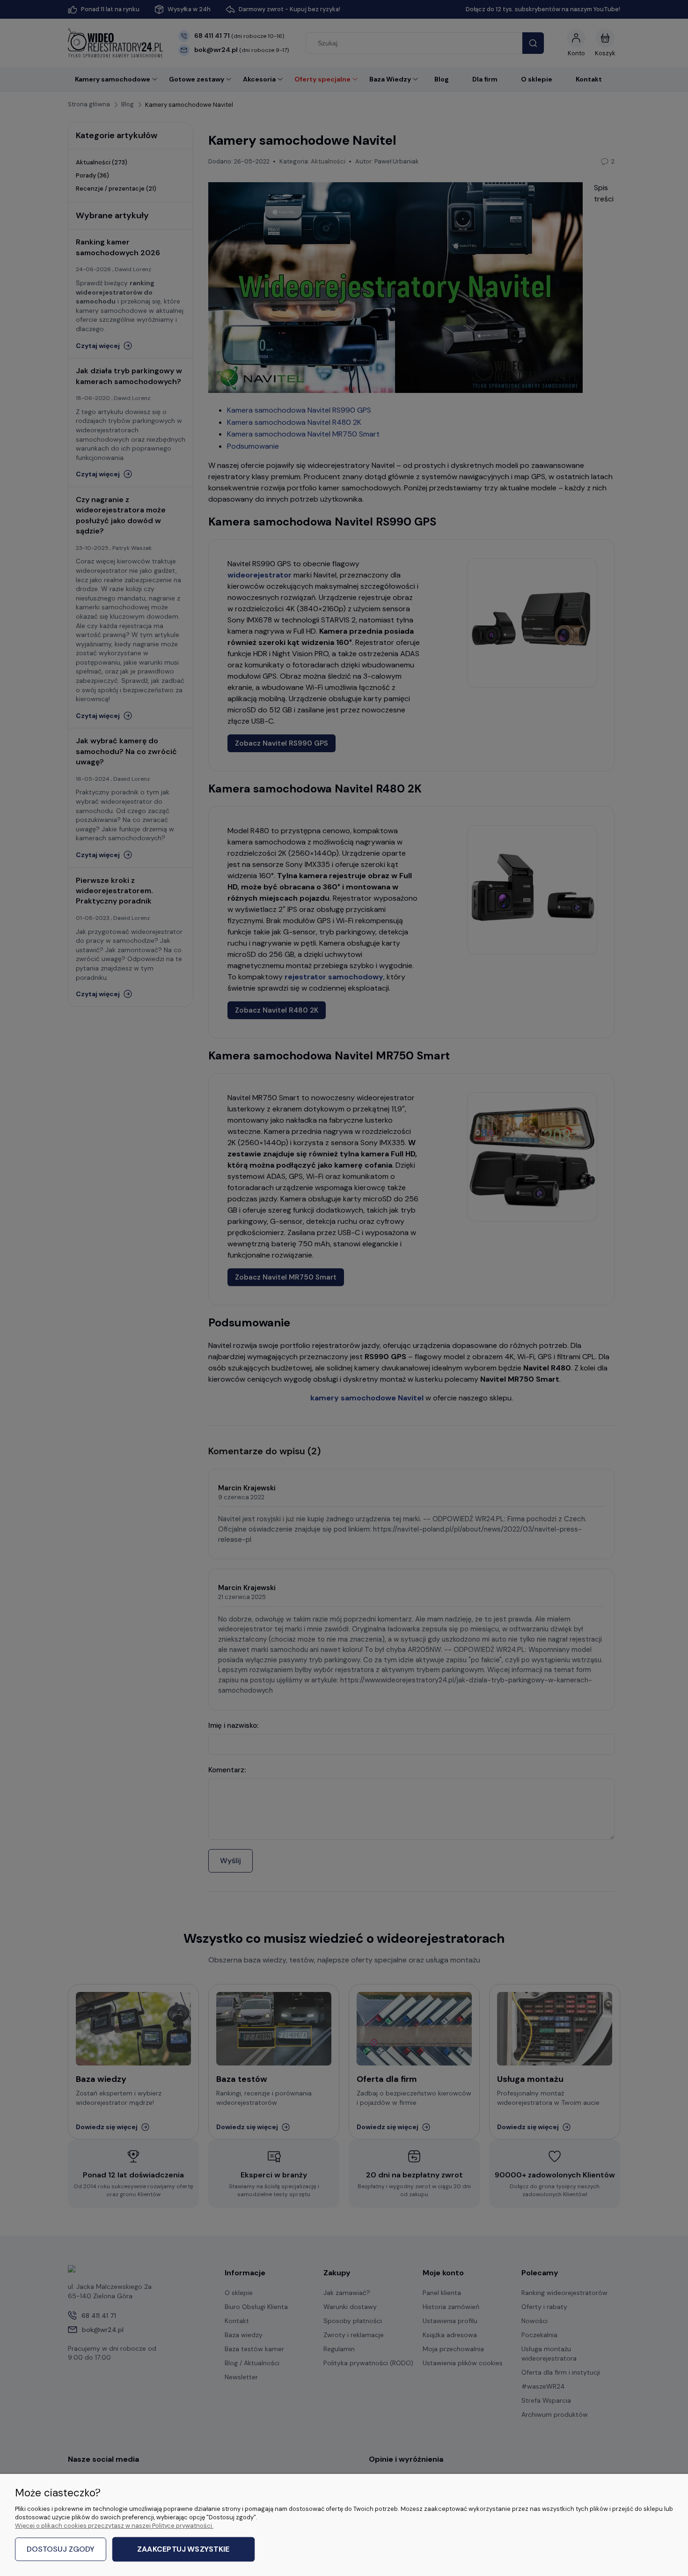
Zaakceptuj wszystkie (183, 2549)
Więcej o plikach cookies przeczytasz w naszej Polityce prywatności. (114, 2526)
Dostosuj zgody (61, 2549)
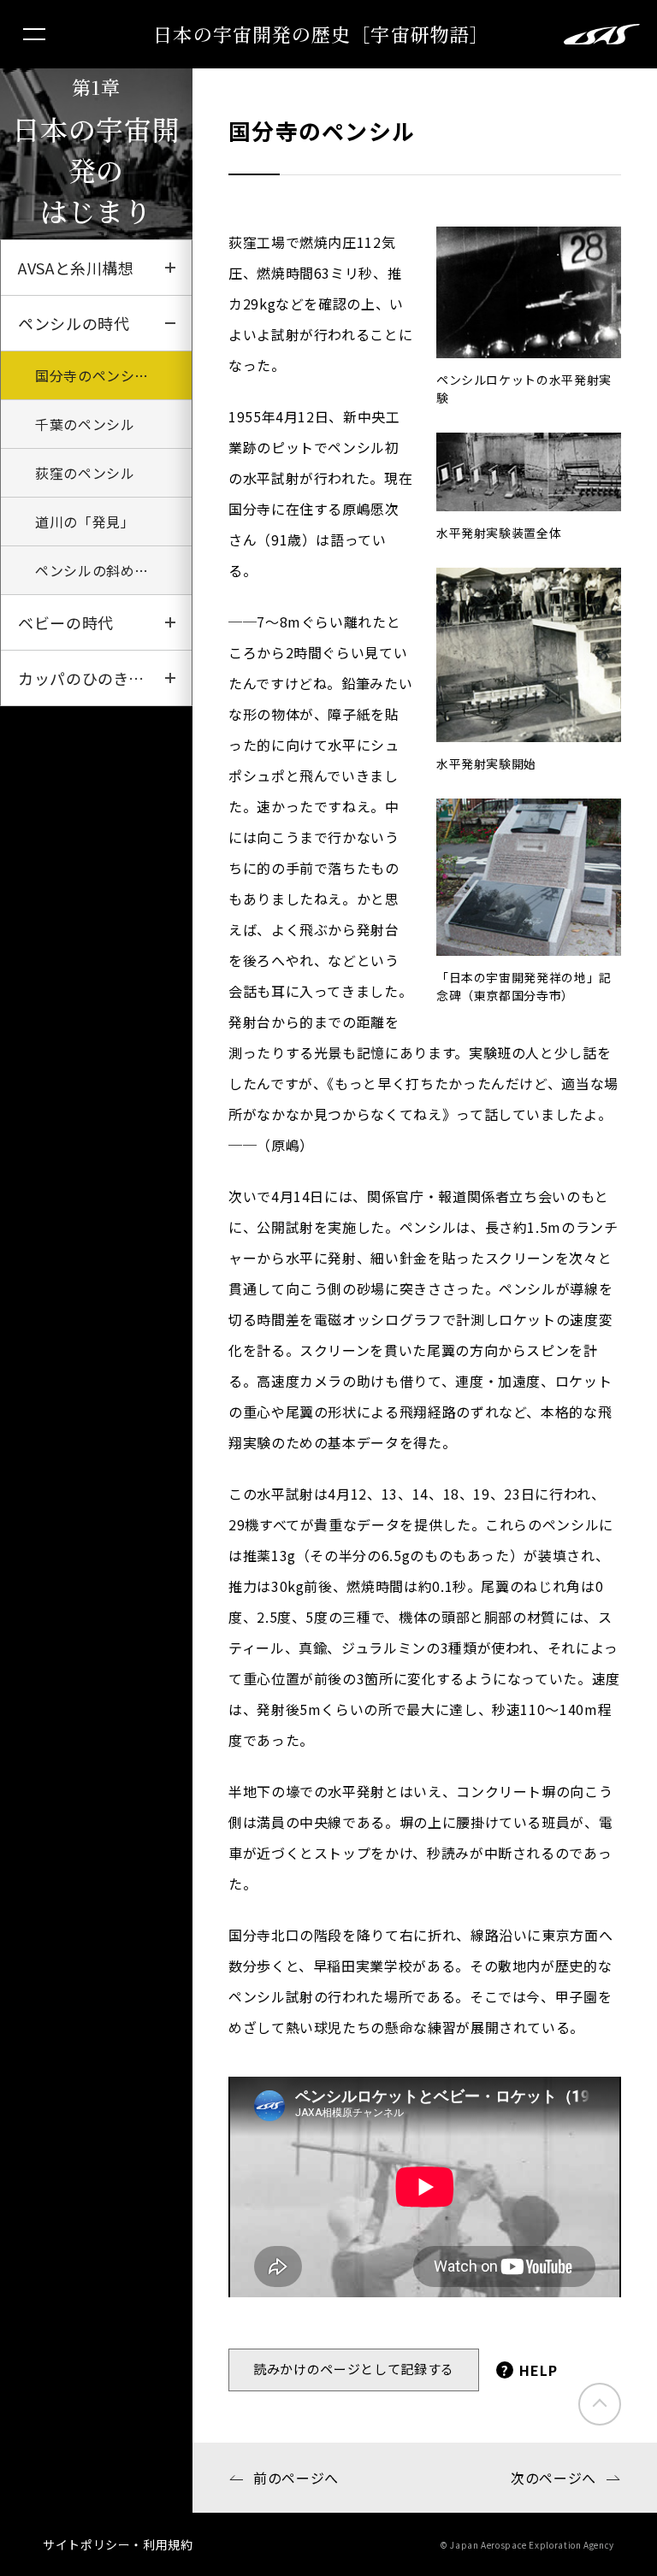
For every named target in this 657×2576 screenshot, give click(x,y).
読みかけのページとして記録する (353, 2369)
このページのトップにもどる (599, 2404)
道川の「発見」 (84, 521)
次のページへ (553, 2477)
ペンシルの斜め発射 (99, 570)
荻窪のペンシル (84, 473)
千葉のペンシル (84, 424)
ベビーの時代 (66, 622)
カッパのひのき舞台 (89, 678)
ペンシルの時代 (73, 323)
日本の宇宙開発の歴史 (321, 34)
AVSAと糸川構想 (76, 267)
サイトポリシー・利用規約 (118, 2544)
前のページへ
◆ ◆ ◆ ◆ ◆
[Assignment]:
The job is to set down the whole listing exactly, excluding any images.

[Solution to this exercise]:
Zaakceptuj wszystkie (183, 2549)
Więcej o plikach cookies przeczytasz w naszej Polityce prywatności. (114, 2526)
Dostosuj zgody (61, 2549)
For every named target in this 657×2576 screenshot, give click(x,y).
読みかけのページとして記録する (353, 2369)
このページのトップにもどる (599, 2404)
道川の「発見」 (84, 521)
次のページへ (553, 2477)
ペンシルの斜め発射 (99, 570)
荻窪のペンシル (84, 473)
千葉のペンシル (84, 424)
ベビーの時代 (66, 622)
カッパのひのき舞台 (89, 678)
ペンシルの時代 (73, 323)
日本の宇宙開発の歴史 (321, 34)
AVSAと糸川構想 (76, 267)
サイトポリシー・利用規約 (118, 2544)
前のページへ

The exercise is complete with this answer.